(EXCERTO DO DOCUMENTO)
--------------------------------
Não cabe ao futuro secretário-geral da ONU fazer a teoria do presente caos, mas é com os seus actores, e já não apenas com as suas manifestações, que ele se vai agora defrontar. Sabe que não será o líder do mundo. Sabe apenas que a ONU está no olho do ciclone.

Ele parte de uma experiência ou de um observatório excepcional onde muito terá aprendido: os refugiados. As sucessivas crises de refugiados ligam-se a sangrentos e quase insolúveis conflitos locais — “guerras dos pobres”, como na África. Mas também são um imprevisto produto da globalização, que não se limitou aos fluxos de bens e capitais, mas se tornou também uma mola de movimento de populações. Aquilo a que um filósofo chamou “a globalização do sofrimento”.

Do ponto de vista europeu, o foco mais dramático é hoje a guerra na Síria. E o que é a guerra na Síria? É o produto do caos regional que se seguiu às “primaveras árabes”, a luta pela hegemonia entre as potências do Médio Oriente, a conjugação fatal entre este conflito e o factor religioso. Para se tornar finalmente uma ressurgência de “guerra fria” entre a Rússia e os Estados Unidos.

A grande mudança de estatuto de Guterres é que terá de passar da “gestão” de crises para o plano da resolução dos conflitos. Era mais fácil ser secretário-geral da ONU na era do mundo bipolar e da Guerra Fria ou na brevíssima e ilusória Pax Americana que se lhe seguiu. Emergiram novas potências enquanto, após a guerra do Iraque, os Estados Unidos se retraíram, deixando um vazio que nenhuma outra potência ou coligação de potências pode preencher. Dos mares da China ao Médio Oriente, passando pela Coreia do Norte, surgem novas ameaças. Pesada de consequências poderá ser ainda a conjugação do retraimento americano com a crise económica e política que avassala a Europa. O desafio é navegar num mundo em que os Estados Unidos, continuando a ser a “maior potência”, perderam grande parte da influência.
--------------------------------
(DADOS FORNECIDOS)

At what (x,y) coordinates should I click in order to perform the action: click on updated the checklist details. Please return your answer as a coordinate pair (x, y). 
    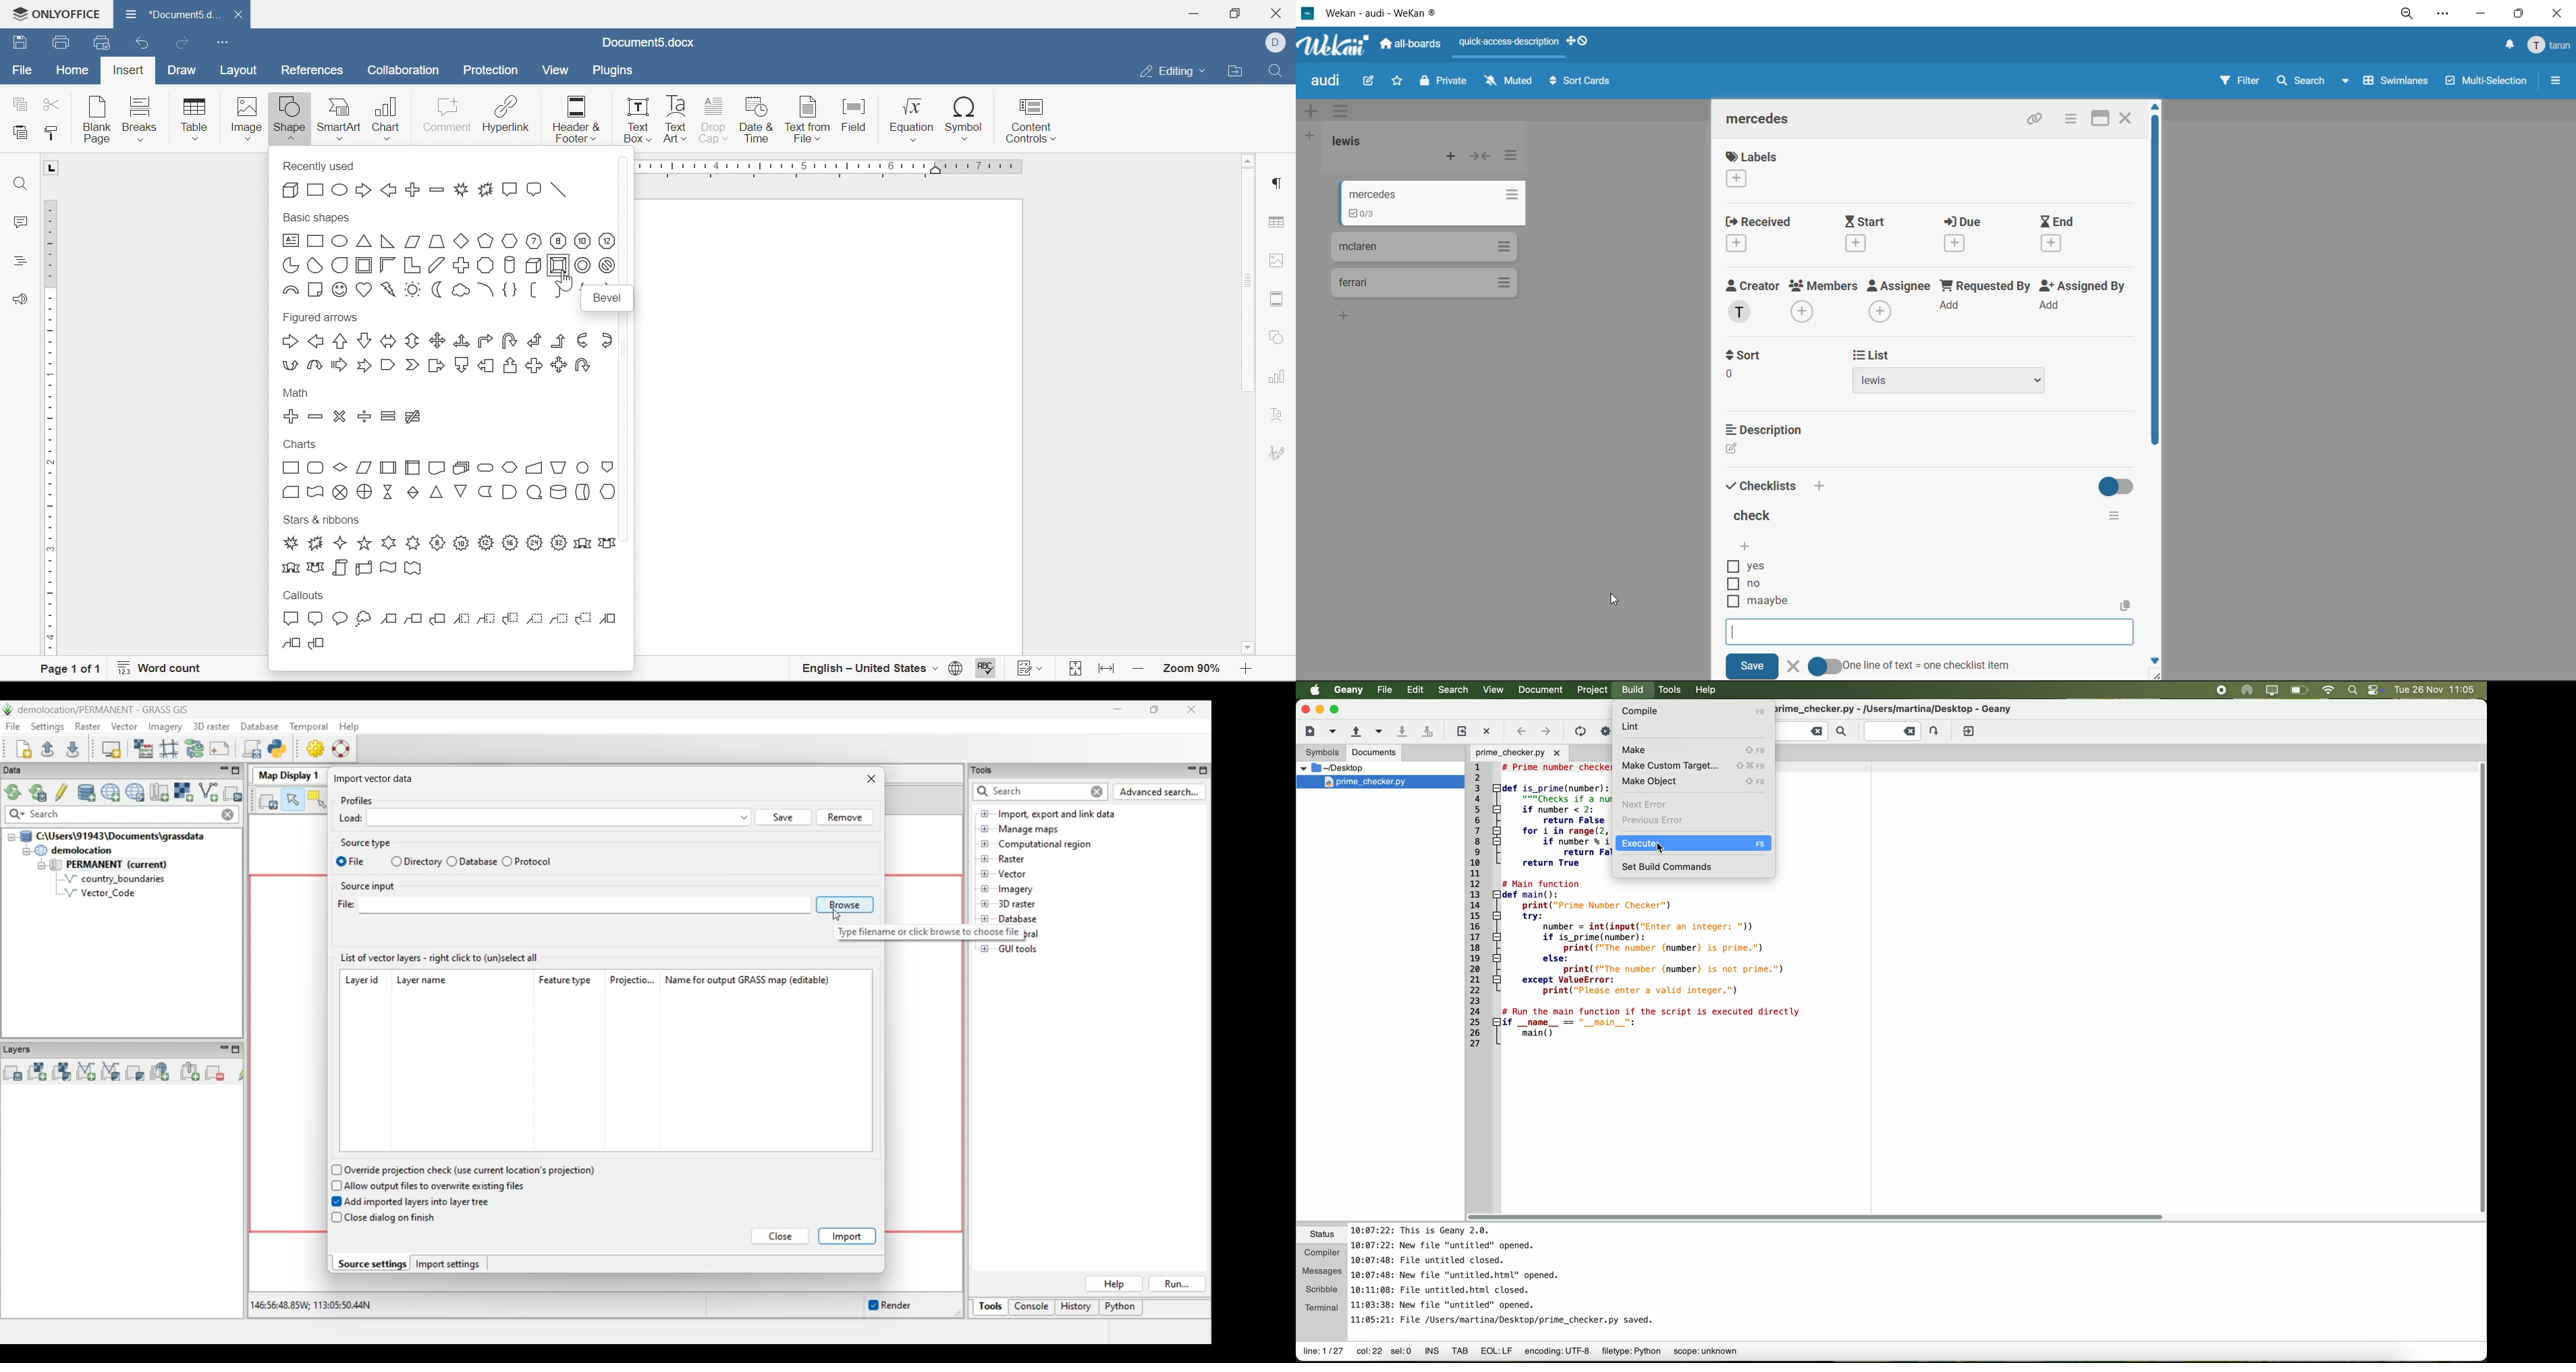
--------------------------------
(DESAFIOS)
- 1) Atualize o excerto sobre a ONU: reescreva todo o trecho desde "A grande mudança" até "parte da influência.", trocando "Estados Unidos" por "EUA".
- 2) Responda, por favor, a estas perguntas com base no excerto sobre a ONU:
(a) De que experiência parte o futuro secretário-geral?
(b) Do ponto de vista europeu, qual é hoje o foco mais dramático?
(c) Depois de que guerra os Estados Unidos se retraíram?

(RESPOSTAS POR TAREFA)
- 1)
A grande mudança de estatuto de Guterres é que terá de passar da “gestão” de crises para o plano da resolução dos conflitos. Era mais fácil ser secretário-geral da ONU na era do mundo bipolar e da Guerra Fria ou na brevíssima e ilusória Pax Americana que se lhe seguiu. Emergiram novas potências enquanto, após a guerra do Iraque, os EUA se retraíram, deixando um vazio que nenhuma outra potência ou coligação de potências pode preencher. Dos mares da China ao Médio Oriente, passando pela Coreia do Norte, surgem novas ameaças. Pesada de consequências poderá ser ainda a conjugação do retraimento americano com a crise económica e política que avassala a Europa. O desafio é navegar num mundo em que os EUA, continuando a ser a “maior potência”, perderam grande parte da influência.

- 2)
(a) Da experiência dos refugiados.
(b) A guerra na Síria.
(c) A guerra do Iraque.